Bitcoin’s price demonstrated significant volatility over the past two weeks, mirroring escalating hostilities between the United States and Iran. At the onset of the conflict, BTC experienced a sharp drop, yet quickly staged a strong recovery that pushed its valuation above many traditional assets during the same period. The cryptocurrency ended this turbulent span at $71,500, reflecting robust investor sentiment despite ongoing geopolitical risks.
Shifting Support and Resistance Zones Signal Market Adaptation
The pattern of Bitcoin’s price action since late February reveals marked changes in support and resistance levels. Initially, BTC saw an 8.5% decline to $64,000 as military operations began on February 28. Each significant escalation prompted another short-term retreat; however, buyers stepped in at increasingly elevated price points, indicating a transition to stronger foundational support at higher levels. Subsequent stabilizations occurred at $66,000 following Iran’s missile launch, $68,000 after a week of clashes, $69,400 amid maritime incidents, and $70,596 once new hostilities struck Kharg Island. These steps mark $1,000–$2,000 incremental gains in base price following each event.

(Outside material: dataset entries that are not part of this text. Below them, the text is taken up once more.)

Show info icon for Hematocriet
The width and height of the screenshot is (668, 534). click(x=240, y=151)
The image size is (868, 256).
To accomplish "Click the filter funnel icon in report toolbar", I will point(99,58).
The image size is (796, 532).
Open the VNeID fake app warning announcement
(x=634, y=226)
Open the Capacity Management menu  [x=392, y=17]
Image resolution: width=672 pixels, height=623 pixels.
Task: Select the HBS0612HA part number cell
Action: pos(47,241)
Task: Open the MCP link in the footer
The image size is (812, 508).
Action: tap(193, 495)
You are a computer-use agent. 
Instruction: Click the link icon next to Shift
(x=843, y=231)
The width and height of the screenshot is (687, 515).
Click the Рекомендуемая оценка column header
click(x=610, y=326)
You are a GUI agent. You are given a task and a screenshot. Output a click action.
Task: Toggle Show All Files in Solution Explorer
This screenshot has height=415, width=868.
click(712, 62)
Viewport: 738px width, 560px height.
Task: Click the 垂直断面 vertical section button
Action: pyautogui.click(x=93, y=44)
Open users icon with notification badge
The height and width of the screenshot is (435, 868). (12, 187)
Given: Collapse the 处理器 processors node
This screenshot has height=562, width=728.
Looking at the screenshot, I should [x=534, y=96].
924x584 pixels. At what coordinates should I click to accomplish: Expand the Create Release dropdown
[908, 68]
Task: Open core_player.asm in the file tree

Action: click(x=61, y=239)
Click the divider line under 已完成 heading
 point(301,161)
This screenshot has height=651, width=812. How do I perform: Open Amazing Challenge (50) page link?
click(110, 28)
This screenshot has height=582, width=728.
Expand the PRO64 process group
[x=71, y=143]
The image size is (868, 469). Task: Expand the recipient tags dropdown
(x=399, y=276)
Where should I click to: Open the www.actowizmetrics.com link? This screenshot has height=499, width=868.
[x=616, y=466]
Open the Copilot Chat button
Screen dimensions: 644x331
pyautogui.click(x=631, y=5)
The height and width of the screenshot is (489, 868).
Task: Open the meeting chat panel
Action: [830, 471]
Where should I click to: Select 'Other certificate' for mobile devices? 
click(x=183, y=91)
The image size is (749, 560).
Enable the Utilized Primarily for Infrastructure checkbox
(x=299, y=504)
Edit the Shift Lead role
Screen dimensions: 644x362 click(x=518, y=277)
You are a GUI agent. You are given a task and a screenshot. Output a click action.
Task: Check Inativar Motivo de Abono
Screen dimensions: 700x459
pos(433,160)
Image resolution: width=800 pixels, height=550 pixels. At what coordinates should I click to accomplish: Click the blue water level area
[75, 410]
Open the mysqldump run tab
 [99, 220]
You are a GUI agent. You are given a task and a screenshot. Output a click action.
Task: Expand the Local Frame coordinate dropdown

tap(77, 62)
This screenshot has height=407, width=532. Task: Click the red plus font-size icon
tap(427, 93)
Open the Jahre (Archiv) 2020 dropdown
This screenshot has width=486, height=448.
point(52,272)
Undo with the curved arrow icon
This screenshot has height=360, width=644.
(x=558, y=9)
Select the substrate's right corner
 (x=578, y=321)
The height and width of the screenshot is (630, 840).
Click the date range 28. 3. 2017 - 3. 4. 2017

Despite recovery attempts, BTC faced repeated resistance around the $73,000–$74,000 corridor on four occasions during this period. Market analysts described this range as a formidable upper bound that has yet to be convincingly surpassed. Some industry observers expect either a breakout above this level or additional downward pressure, depending on whether conflict-driven demand persists.
Whale Accumulation and Blockchain Signals Point to New Targets
Data from Santiment, a blockchain analytics provider, outlined renewed activity among larger Bitcoin holders, often referred to as whales. Addresses with balances between 10 and 10,000 BTC increased their share to 68.17% of the total supply, up from 68.07% seven days earlier. Santiment described this as a “positive reversal” indicative of renewed accumulation by major players. The platform observes retail investor capitulation as a feature of cyclical price bottoms, and recent readings from the Crypto Fear & Greed Index remain deep in “Extreme Fear” territory with a score of 16.
The appearance of whale-driven accumulation coincided with a notable pattern among U.S.-listed spot Bitcoin ETF products, which registered five consecutive days of net inflows—totaling roughly $767 million. These developments suggest confidence in Bitcoin’s resilience, even as other asset classes such as gold and the S&P 500 encountered increased volatility and downward pressure over the same window.
Blockchain metric specialist Ali Martinez highlighted, via the UTXO Realized Price Distribution model, a low-resistance “zone” for BTC that persists until the $82,045 range. Martinez pointed to sparse investor cost concentrations in this upper segment, proposing the area may present less resistance than traditional technical analysis implies. He also identified key support for Bitcoin near $66,898, beneath current market levels.
While global stock markets and gold exhibited sharp swings—and oil surged in wartime trade—Bitcoin’s 7.55% gain over the past month set it apart from most risk assets. The quick price rebound from its $64,000 low, along with renewed interest among large holders and ETF buyers, underscores the shifting structural dynamics of the market.
These findings place Bitcoin at the epicenter of risk and flight-to-safety asset discussions, particularly as uncertainty continues to drive cross-market activity worldwide.